David Spencer wrote:
To restate the question for a second.

The misspelled word is: "conts".
The sugggestion expected is "const", which seems reasonable enough as it's just a transposition away, thus the string distance is low.


But - I guess the problem w/ the algorithm is that for short words like this, with transpositions, the two words won't share many ngrams.

Just looking at 3grams...

conts -> con ont nts
const -> con ons nst

Thus they just share 1 3gram, thus this is why it scores so low. This is an interesting issue, how to tune the algorithm so that it might return words this close higher.
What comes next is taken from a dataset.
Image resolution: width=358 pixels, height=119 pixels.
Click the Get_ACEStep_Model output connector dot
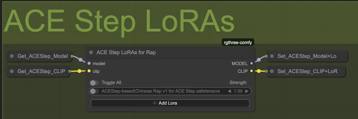click(72, 56)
If you added 2-grams, then it would look like this (constructing also special start/end grams):


conts -> _c co on nt ts s_
const -> _c co on ns st t_

which gives 50% of overlap.

In another system that I designed we were using a combination of 2-4 grams, albeit for a slightly different purpose, so in this case it would be:

conts:
        _c co on nt ts s_, _co con ont nts ts_, _con cont onts nts_

const:
        _c co on ns st t_, _co con ons nst st_, _con cons onst nst_

and the overlap is 40%.



I guess one way is to add all simple transpositions to the lookup table (the "ngram index") so that these could easily be found, with the heuristic that "a frequent way of misspelling words is to transpose two adjacent letters".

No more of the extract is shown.